-- start SUPPLIED RECORDS --

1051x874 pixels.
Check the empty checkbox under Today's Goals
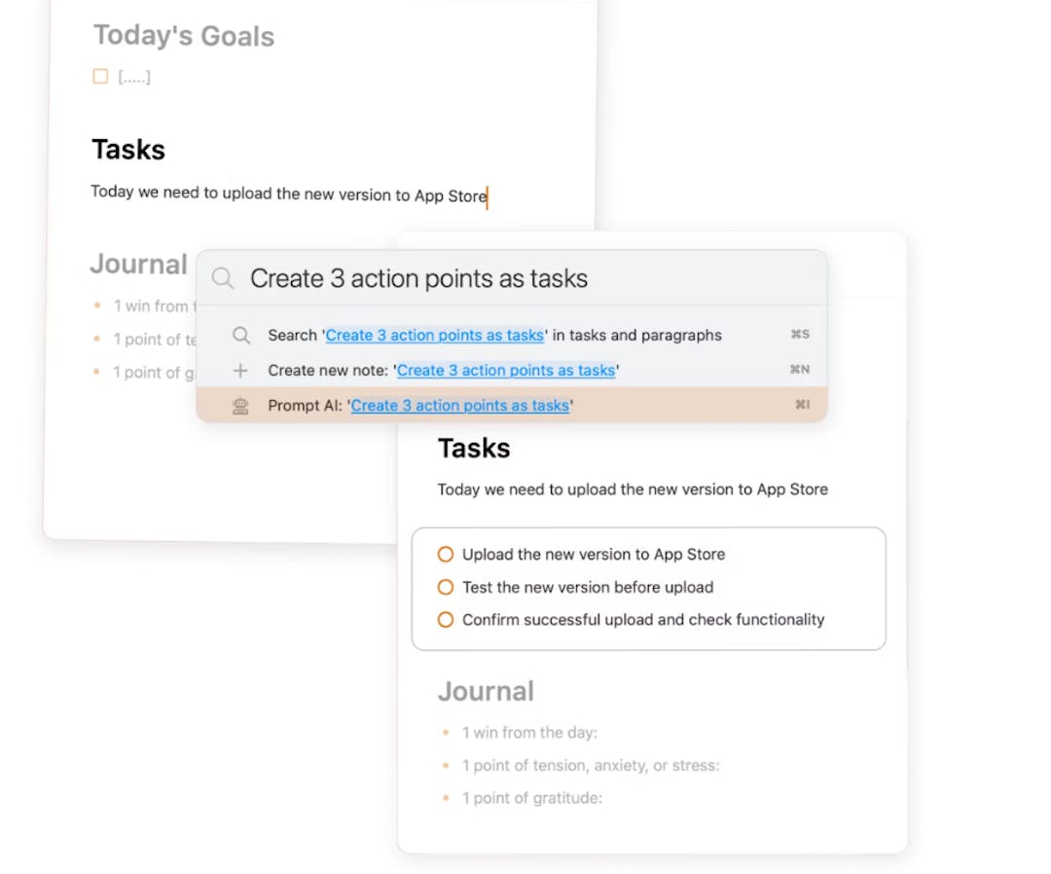pos(99,76)
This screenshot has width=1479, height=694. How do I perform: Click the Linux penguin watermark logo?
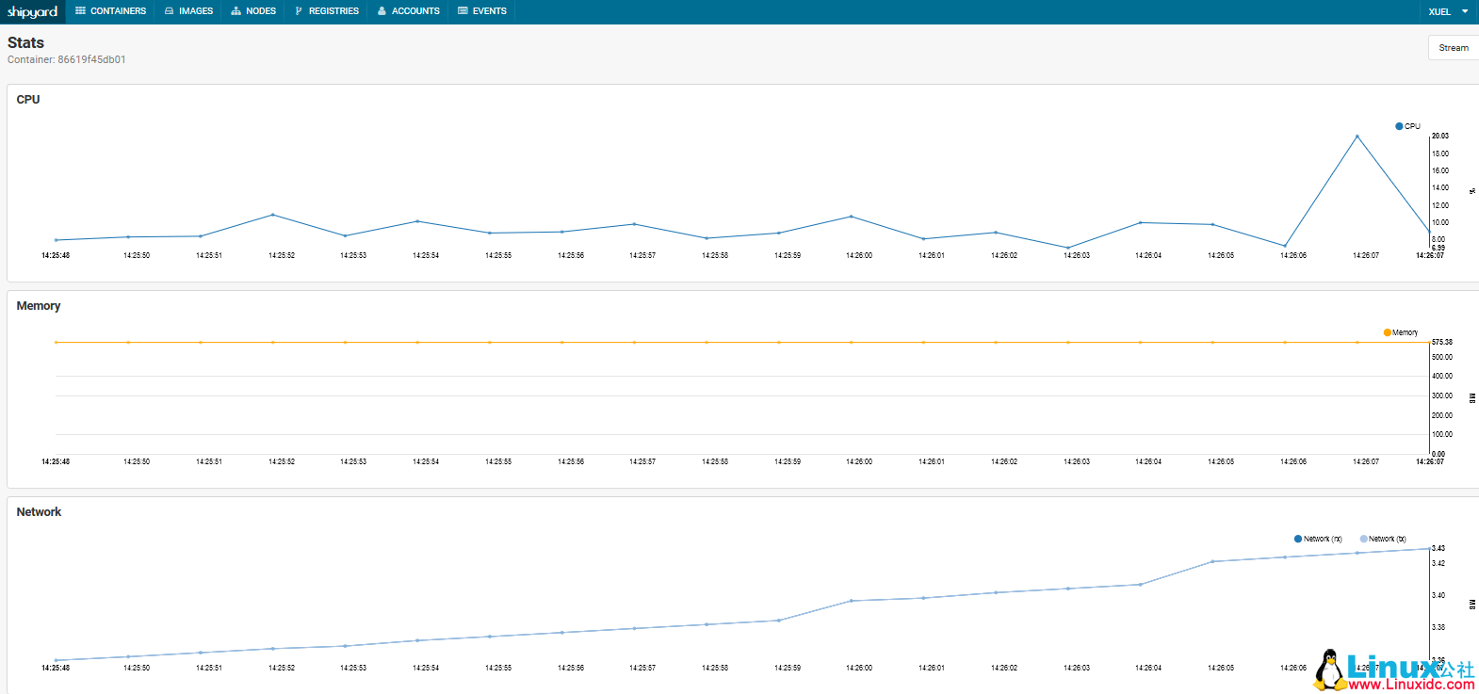coord(1329,670)
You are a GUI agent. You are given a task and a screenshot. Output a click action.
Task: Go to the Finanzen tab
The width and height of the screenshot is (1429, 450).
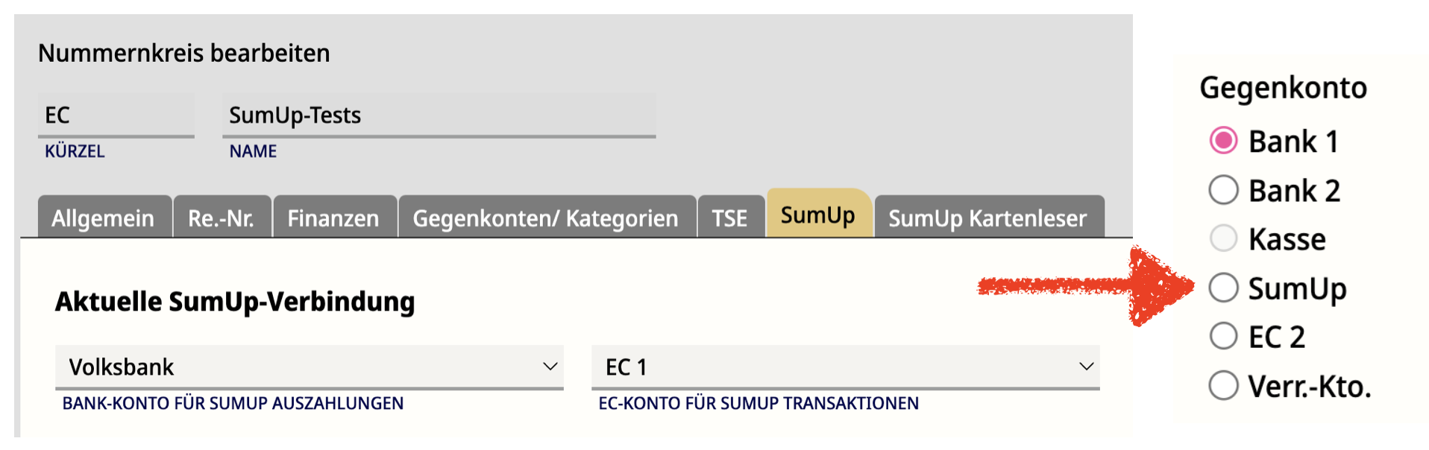tap(333, 218)
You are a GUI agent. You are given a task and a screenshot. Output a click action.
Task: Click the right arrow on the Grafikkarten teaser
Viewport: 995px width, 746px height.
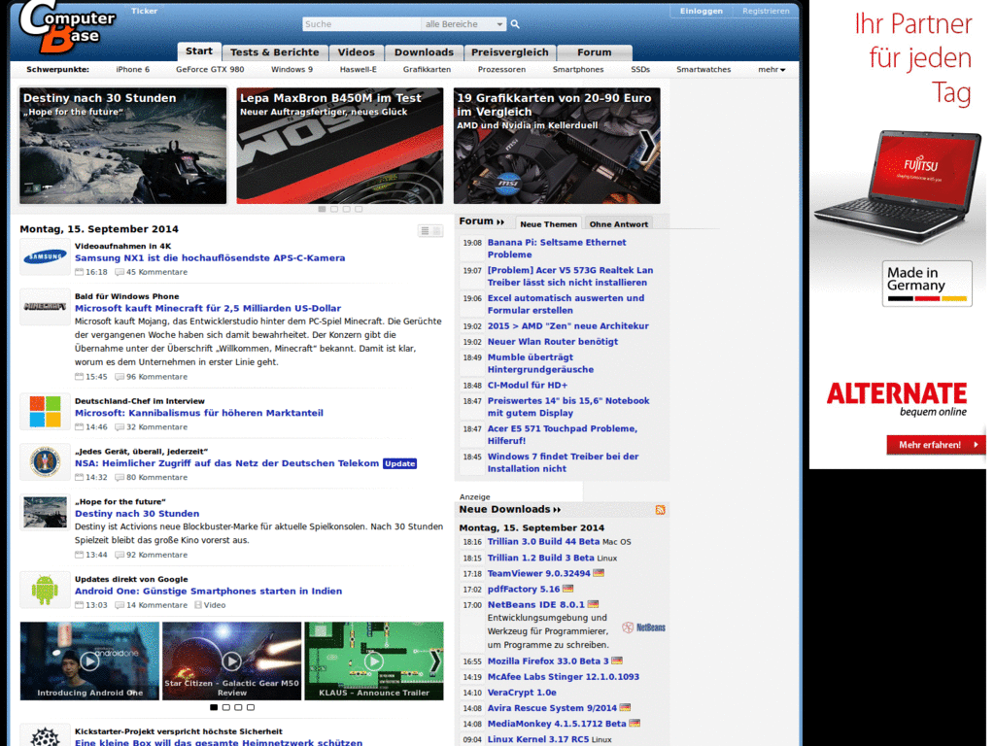(647, 145)
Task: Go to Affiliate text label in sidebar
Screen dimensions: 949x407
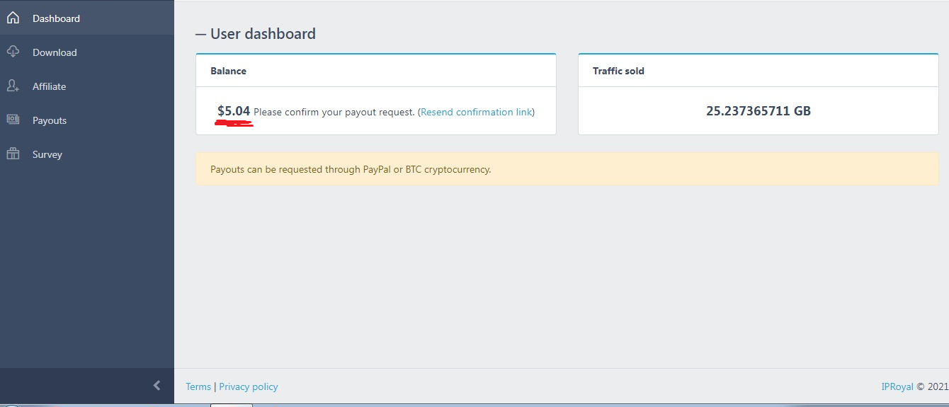Action: pyautogui.click(x=49, y=86)
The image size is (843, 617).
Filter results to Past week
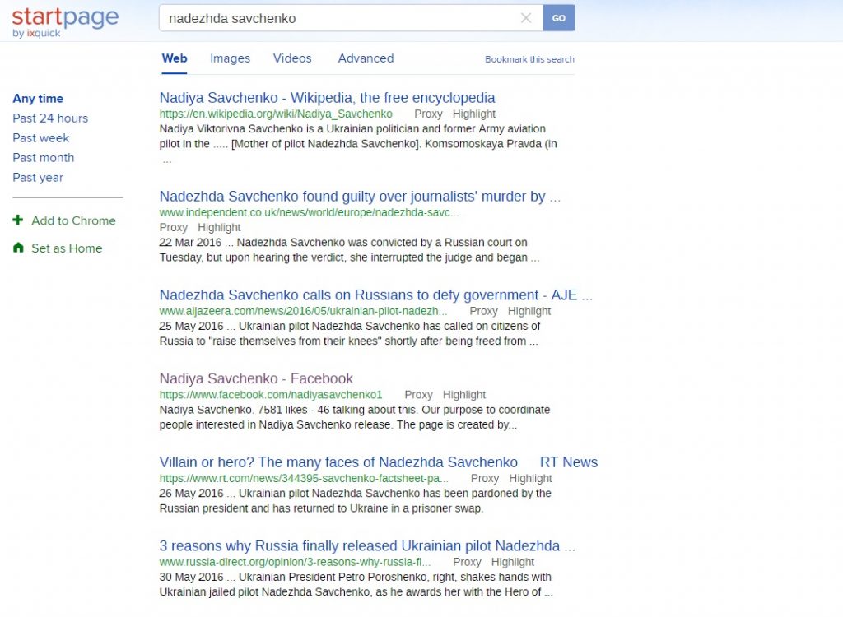(x=41, y=138)
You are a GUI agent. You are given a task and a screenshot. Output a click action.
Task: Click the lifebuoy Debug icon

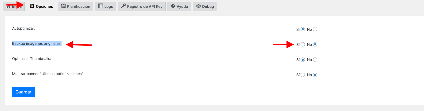click(x=198, y=6)
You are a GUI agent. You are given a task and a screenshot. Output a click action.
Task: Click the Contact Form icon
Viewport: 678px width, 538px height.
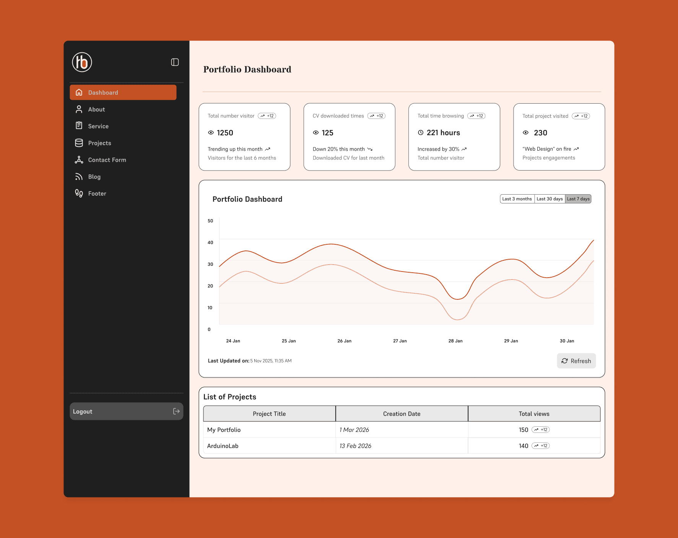tap(79, 159)
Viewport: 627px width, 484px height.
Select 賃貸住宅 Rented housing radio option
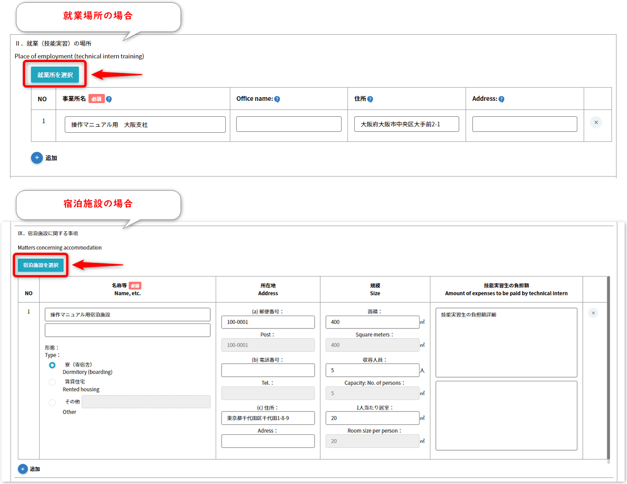[x=52, y=382]
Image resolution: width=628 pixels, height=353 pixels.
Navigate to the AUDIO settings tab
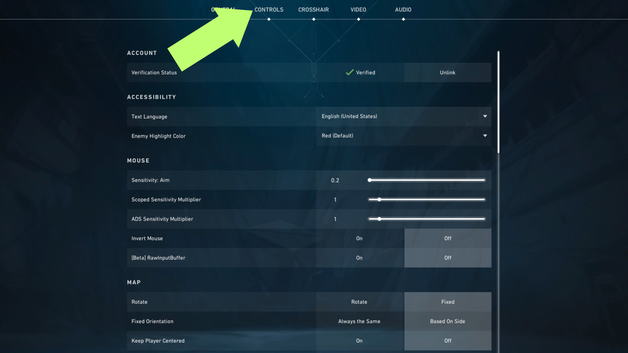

-- end SUPPLIED RECORDS --

▸ SET PROBLEM
Render all of the data above as a numbered list, one line per item, omitting blank lines. Leave the pictures out of the answer.

▸ FINAL RESULT
1. 1051x874 pixels.
2. Check the empty checkbox under Today's Goals
3. pos(99,76)
4. This screenshot has width=1479, height=694. How do I perform: Click the Linux penguin watermark logo?
5. coord(1329,670)
6. You are a GUI agent. You are given a task and a screenshot. Output a click action.
7. Task: Go to the Finanzen tab
8. The width and height of the screenshot is (1429, 450).
9. tap(333, 218)
10. You are a GUI agent. You are given a task and a screenshot. Output a click action.
11. Task: Click the right arrow on the Grafikkarten teaser
12. Viewport: 995px width, 746px height.
13. (647, 145)
14. Task: Go to Affiliate text label in sidebar
15. Screen dimensions: 949x407
16. Action: pyautogui.click(x=49, y=86)
17. The image size is (843, 617).
18. Filter results to Past week
19. (x=41, y=138)
20. You are a GUI agent. You are given a task and a screenshot. Output a click action.
21. Task: Click the lifebuoy Debug icon
22. click(x=198, y=6)
23. You are a GUI agent. You are given a task and a screenshot. Output a click action.
24. Task: Click the Contact Form icon
25. Viewport: 678px width, 538px height.
26. tap(79, 159)
27. Viewport: 627px width, 484px height.
28. Select 賃貸住宅 Rented housing radio option
29. [x=52, y=382]
30. Image resolution: width=628 pixels, height=353 pixels.
31. Navigate to the AUDIO settings tab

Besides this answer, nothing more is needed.